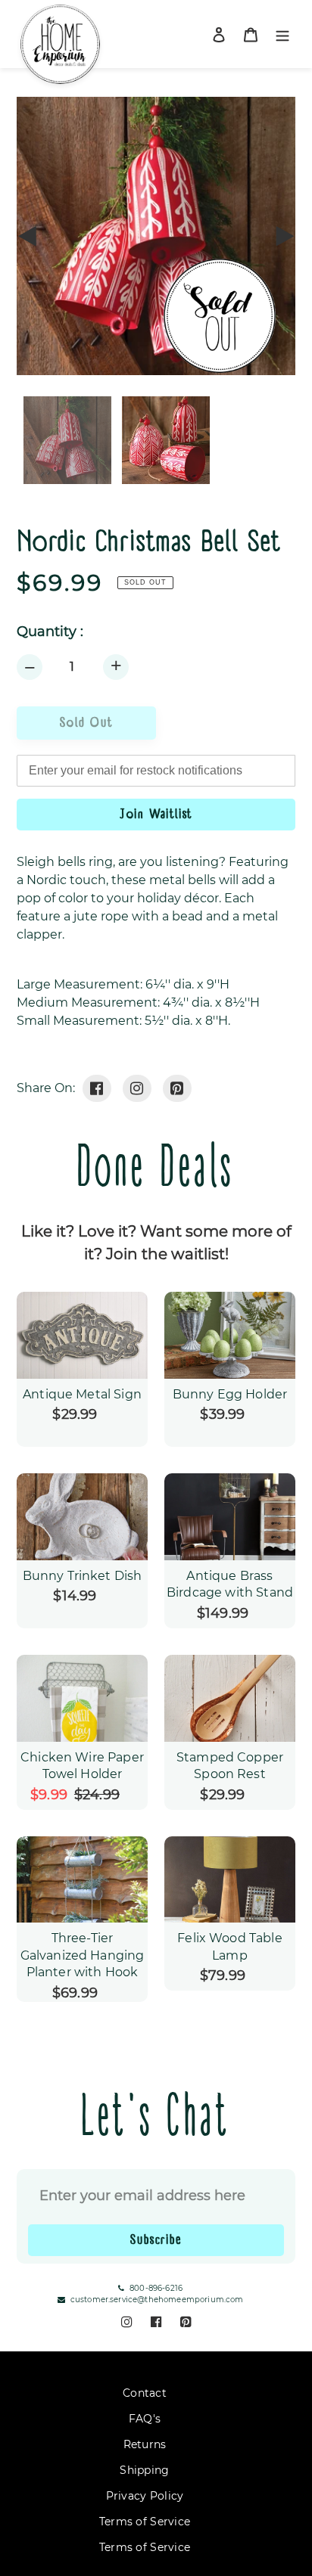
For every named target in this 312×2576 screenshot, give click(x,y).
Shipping (144, 2470)
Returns (145, 2444)
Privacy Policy (145, 2496)
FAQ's (145, 2418)
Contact (145, 2393)
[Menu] (282, 34)
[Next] (284, 236)
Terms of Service (144, 2521)
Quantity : (50, 632)
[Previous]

◆ ◆ ◆ ◆ ◆

» Task goal
The records above, minus their pictures, are to be returned word for word.

» Solved problem
For every named target in this 312×2576 screenshot, give click(x,y).
Shipping (144, 2470)
Returns (145, 2444)
Privacy Policy (145, 2496)
FAQ's (145, 2418)
Contact (145, 2393)
[Menu] (282, 34)
[Next] (284, 236)
Terms of Service (144, 2521)
Quantity : (50, 632)
[Previous]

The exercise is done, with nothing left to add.